I'd spend more time paying attention to the 10-year than what the Fed says, because that 10-year is really what drives mortgage. And a 10-year skyrocketed a month ago. And then last week, it came down significantly in a week, and so that's a lot of volatility and probably similar to stock market.

It's just people tend to stop doing stuff when it's like that. I don't think that's a normal world that we'll live in for a long period of time, but it is the way we're in this week..

Alex Hantman

Yes. Super helpful. I appreciate the color there. And you're talking about a number of strategic initiatives today, plant forward, cloud migration, supply chain and tech platforms.

Just curious, as you look across the strategic initiative portfolio, is there something you think will be most impactful to the 2024 P&L?.

R. David Banyard Chief Executive Officer, President & Director

Yes. I think the most impactful thing that we do day in and day out, which is, I'd say, now embedded in our culture, but it spreads itself out into these initiatives. Is that lean culture and the continuous improvement culture that we've driven over the last 4 years. This is an organization that's great at problem solving.

And every issue even day-to-day issues, but strategic issues always have problems to solve. And the team has done a wonderful job of learning how to do that in a very crisp and fact-based way.

And that's that helps drive these projects forward, because when you run into a roadblock which you invariably do and anything you're working on that's complicated, problem solving really helps you get to the core of why you're at that roadblock, and it helps you come with solutions to get around that road block.

So I think that underlies everything we do. It's the culture that we have as an organization and I think that's going to - not only does it help drive tangible dollar savings, but it also helps move things forward at pace. And that's always key to do that, so that you can get out in front of whatever issue you're facing.

But I really am excited about the tech initiatives that we're working on. I think they're all focused on how do we grow this business beyond the market growth rate. Some of them take a little longer to germinate when you plant them, but some of them are direct impact.

And I think we described those things today in our prepared remarks, and we're excited about them..

Alex Hantman

I appreciate the context there. And last one for me.

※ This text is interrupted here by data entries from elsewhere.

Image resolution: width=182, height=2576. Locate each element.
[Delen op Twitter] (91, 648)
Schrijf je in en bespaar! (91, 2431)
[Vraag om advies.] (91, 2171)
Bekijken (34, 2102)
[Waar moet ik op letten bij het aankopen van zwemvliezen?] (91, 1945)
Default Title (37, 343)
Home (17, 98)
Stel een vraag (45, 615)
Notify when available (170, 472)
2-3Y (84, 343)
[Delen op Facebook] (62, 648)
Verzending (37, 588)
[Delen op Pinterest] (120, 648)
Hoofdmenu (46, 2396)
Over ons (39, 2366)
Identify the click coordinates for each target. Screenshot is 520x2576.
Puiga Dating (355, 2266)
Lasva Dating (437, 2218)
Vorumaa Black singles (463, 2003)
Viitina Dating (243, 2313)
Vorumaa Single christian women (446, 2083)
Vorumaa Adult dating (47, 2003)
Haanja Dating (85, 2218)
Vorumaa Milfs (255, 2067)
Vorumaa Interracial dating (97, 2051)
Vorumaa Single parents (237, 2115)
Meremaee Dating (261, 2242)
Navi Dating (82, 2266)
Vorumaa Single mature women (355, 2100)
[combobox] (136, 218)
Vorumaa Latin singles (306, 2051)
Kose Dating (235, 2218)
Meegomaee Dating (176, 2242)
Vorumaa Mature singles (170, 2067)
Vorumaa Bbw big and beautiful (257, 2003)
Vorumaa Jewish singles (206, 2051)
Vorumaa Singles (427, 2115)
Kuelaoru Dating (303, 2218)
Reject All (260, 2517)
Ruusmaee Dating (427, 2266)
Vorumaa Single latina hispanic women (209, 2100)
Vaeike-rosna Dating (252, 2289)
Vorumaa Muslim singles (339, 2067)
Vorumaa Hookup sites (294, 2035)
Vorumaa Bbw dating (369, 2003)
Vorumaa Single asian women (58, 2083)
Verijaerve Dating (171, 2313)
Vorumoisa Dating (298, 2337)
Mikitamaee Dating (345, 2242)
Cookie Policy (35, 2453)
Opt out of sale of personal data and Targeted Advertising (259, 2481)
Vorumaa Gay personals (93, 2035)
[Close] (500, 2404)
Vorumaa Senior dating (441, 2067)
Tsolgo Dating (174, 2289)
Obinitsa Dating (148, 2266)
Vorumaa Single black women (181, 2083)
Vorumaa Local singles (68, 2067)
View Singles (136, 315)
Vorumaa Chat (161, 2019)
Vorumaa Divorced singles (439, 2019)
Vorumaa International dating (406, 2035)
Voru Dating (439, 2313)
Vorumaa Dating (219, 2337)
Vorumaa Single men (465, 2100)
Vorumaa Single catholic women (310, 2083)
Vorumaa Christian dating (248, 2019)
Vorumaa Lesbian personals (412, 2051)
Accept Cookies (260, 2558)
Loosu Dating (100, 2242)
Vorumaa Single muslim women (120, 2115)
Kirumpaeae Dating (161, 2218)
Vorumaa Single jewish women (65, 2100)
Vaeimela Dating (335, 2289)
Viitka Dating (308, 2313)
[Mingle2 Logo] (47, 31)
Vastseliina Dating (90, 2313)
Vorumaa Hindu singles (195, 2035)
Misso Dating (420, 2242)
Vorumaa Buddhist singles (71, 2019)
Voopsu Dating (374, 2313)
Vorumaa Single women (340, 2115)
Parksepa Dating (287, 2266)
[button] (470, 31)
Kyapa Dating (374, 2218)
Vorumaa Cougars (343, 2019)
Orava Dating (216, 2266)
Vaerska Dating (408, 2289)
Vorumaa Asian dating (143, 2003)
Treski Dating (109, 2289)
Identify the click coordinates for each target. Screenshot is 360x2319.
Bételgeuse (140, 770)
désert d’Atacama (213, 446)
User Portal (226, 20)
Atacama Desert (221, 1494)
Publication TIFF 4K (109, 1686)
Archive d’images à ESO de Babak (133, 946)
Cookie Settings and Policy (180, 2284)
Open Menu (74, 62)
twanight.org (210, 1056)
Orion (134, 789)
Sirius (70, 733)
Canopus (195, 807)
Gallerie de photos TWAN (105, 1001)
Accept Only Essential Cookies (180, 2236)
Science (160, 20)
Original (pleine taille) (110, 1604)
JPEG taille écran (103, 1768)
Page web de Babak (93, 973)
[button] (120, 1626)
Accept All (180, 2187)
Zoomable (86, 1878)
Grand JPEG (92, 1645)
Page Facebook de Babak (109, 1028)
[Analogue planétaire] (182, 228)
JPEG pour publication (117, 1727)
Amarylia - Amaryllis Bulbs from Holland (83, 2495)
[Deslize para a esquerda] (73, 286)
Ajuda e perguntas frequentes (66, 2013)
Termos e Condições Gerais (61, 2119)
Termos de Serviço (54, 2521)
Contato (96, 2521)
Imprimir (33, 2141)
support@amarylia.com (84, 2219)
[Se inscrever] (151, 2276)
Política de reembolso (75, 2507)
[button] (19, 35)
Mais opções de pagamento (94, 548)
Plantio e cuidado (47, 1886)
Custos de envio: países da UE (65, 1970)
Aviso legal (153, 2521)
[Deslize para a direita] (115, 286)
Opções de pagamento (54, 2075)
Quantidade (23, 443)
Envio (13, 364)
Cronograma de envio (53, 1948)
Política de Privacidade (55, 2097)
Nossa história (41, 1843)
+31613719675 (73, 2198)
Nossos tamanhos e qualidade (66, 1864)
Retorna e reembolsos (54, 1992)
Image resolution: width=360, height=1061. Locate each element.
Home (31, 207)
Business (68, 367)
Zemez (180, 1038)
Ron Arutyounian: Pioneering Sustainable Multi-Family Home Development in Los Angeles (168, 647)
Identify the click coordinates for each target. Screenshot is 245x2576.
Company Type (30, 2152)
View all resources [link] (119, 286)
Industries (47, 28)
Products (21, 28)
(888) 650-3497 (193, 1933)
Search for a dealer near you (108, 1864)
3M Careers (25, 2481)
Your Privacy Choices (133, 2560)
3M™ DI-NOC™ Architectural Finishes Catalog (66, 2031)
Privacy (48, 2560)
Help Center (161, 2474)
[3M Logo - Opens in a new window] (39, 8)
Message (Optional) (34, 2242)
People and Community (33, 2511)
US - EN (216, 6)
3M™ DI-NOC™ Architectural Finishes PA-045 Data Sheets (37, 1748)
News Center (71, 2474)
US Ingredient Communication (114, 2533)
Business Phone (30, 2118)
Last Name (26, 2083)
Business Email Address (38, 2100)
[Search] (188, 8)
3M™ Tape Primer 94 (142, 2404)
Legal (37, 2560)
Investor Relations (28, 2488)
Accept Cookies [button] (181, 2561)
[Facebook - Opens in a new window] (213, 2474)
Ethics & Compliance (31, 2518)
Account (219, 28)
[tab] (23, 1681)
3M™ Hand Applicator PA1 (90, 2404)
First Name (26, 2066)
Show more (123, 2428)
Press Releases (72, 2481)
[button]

Should we be expecting somewhat similar pacing with respect to buybacks over the next couple of quarters?.

R. David Banyard Chief Executive Officer, President & Director

Yes. I think the - we're still kind of working through our forward look on capital deployment. I think as I look at our capital deployment priorities, first and foremost, it's invest in the business. We think we have some great investments with great return.

Secondly, is to continue to focus on our debt position, which - for us, I think we're in a really good spot right now. I think we have a great balance sheet. But I think that's always prudent in a market that's uncertain. It's just - it's a great way to bolster yourself in the face of what we don't know is going to happen in front of us.

So those are the top two priorities in terms of returning cash to shareholders, I think the way we look at the market is if we think we're a cheap stock, we're going to keep buying it. We think it's a good investment..

Andrea H. Simon Executive Vice President & Chief Financial Officer

Just for a point of reference, I save you some time we have about $35 million left on the currently approved program as of the end of the Q3..

Alex Hantman

Thank you, very helpful. That’s all from me..

Operator

There are no further questions at this time. And I would like to turn the floor back over to Farand Pawlak for closing comments..

Farand Pawlak Vice President of Investor Relations & External Communications

Thank you, operator. Thank you, everyone, for joining us. We appreciate your interest and support and look forward to speaking with you in the future. This concludes our call..

Operator

Thank you. [Operator Closing Remarks].